Contoured cervical pillows, the ones with a raised edge and a dip in the center, are designed specifically to support the curve of your neck while cradling your head. They work well for back sleepers in particular. If you sleep in multiple positions throughout the night, a standard-shaped pillow with appropriate loft and firm-enough fill is often more versatile.

When to Replace Your Pillow

Pillows lose their support over time, and a flattened pillow that felt fine six months ago might be the reason your neck hurts now. Most experts recommend replacing pillows every one to two years. Memory foam and latex last longer, typically two to four years. Polyester pillows are the least durable and may need replacing in as little as six months. A quick test: fold your pillow in half. If it stays folded instead of springing back, it’s lost its structural support.

Your Mattress Affects Your Neck Too

People tend to think of mattresses in terms of back pain, but mattress firmness directly affects your cervical spine. A computational and experimental study measuring spinal curvature found that a soft mattress caused the head to sink roughly 30 mm deeper than a medium mattress. That extra sinking shifted the cervical curve by about 27 mm and increased peak loading on the discs between the fifth and sixth cervical vertebrae by 49%. In plain terms, a mattress that’s too soft lets your body sink unevenly, bending your neck out of alignment and putting significantly more pressure on the discs in your neck.
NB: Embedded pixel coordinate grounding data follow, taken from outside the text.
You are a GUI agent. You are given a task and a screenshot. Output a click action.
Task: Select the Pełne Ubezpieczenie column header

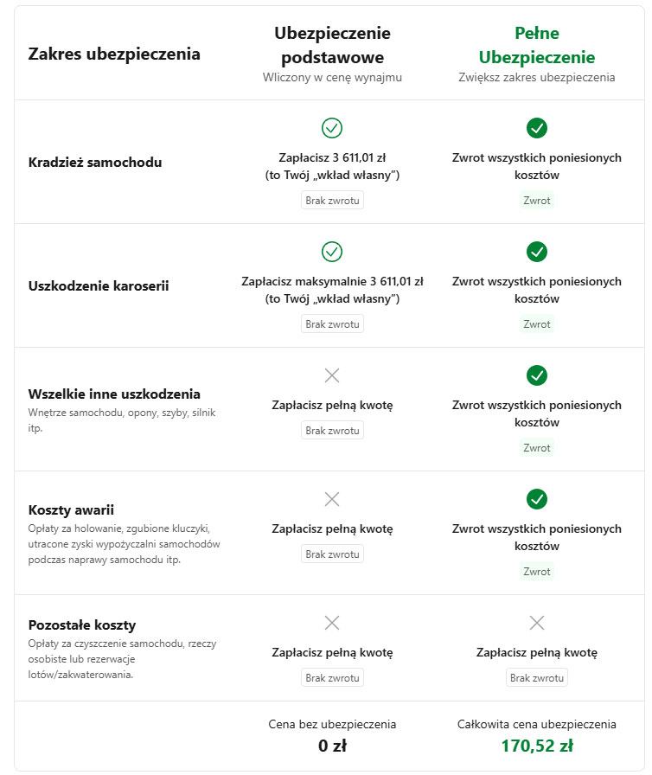point(536,45)
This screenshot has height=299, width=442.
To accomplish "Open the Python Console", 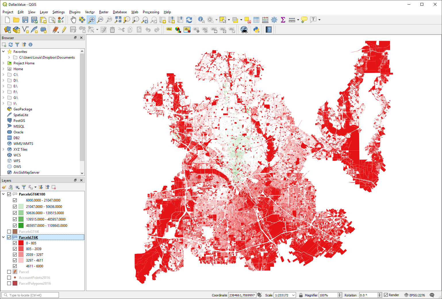I will click(x=256, y=29).
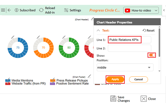Screen dimensions: 166x109
Task: Click pencil icon next to Chart Footer
Action: (89, 76)
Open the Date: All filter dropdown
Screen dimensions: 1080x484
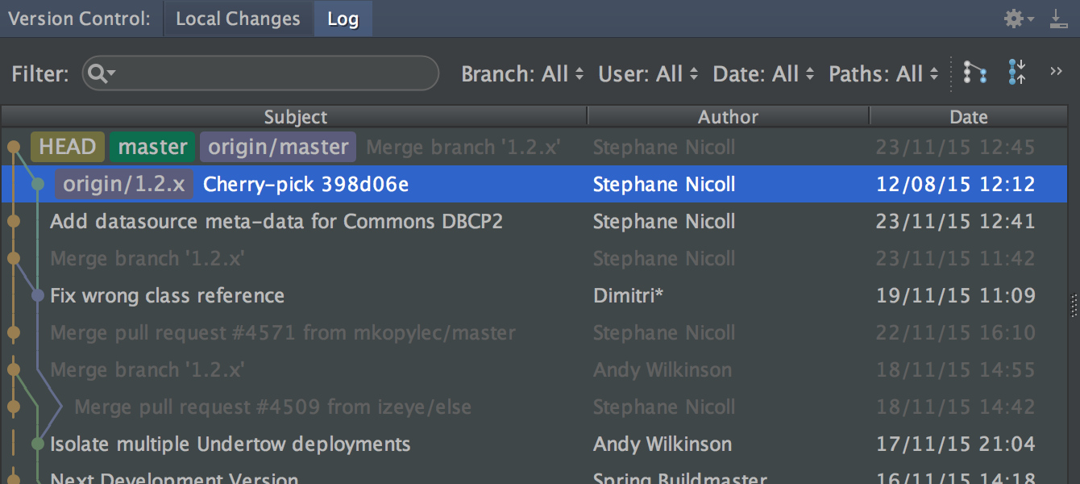pos(763,74)
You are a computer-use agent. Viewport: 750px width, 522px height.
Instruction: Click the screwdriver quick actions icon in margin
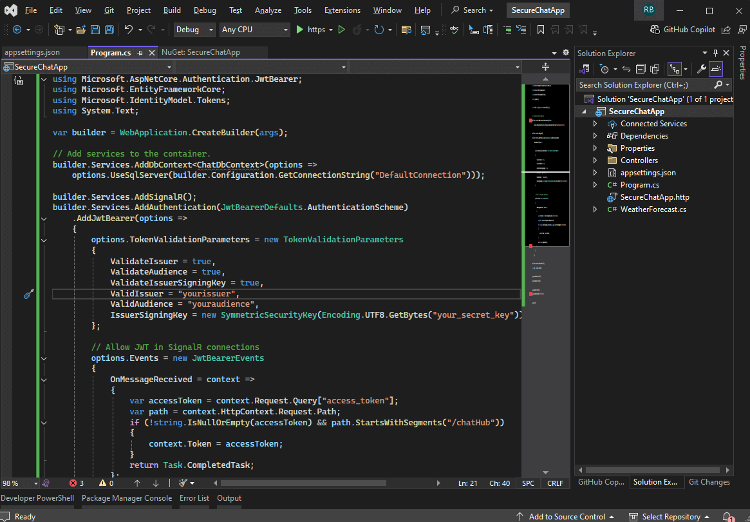[28, 294]
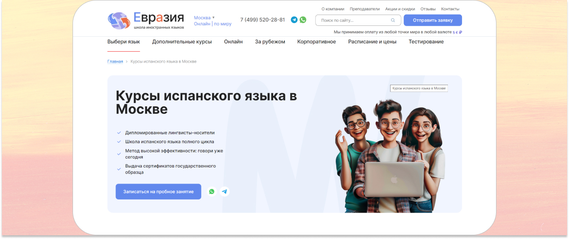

A hard mattress kept the head and neck in a position close to the medium mattress but created higher contact pressure at the back of the skull and shoulders, which can cause discomfort and restlessness. The study’s conclusion: a medium-firmness mattress provides the best overall spinal alignment. If you already have a soft mattress and aren’t replacing it soon, compensate with a thinner or softer pillow so your head isn’t propped up at an angle while the rest of your body sinks into the bed.

Stretches That Reduce Neck Tension Before Bed

Tight muscles going into sleep make you more vulnerable to waking up sore. One simple exercise recommended by the Hospital for Special Surgery is the neck retraction. Sit or stand comfortably, look straight ahead, and slowly glide your head backward (think of making a “double chin”) without tilting your head up or down. Hold for two to three seconds, then relax. Repeat 10 to 15 times. This stretch gently decompresses the cervical spine and counteracts the forward-head posture that builds up during a day of looking at screens.

You can also do slow, gentle neck tilts: drop your ear toward your shoulder, hold for 15 to 20 seconds, and switch sides. The goal isn’t aggressive stretching. It’s releasing the tension your neck muscles accumulated during the day so they start the night in a more relaxed state.

Putting It All Together

Neck pain from sleeping is rarely caused by one thing. It’s usually a combination of position, pillow, and mattress that either keeps your spine aligned or gradually pulls it out of line over several hours. The changes that make the biggest difference, roughly in order of impact: stop sleeping on your stomach, match your pillow loft to your sleeping position (thicker for side, thinner for back), choose a pillow material that holds its shape, sleep on a medium-firmness mattress, and replace your pillow before it goes flat. A short stretching routine before bed helps, too, especially if you spend your days sitting at a desk or looking down at a phone.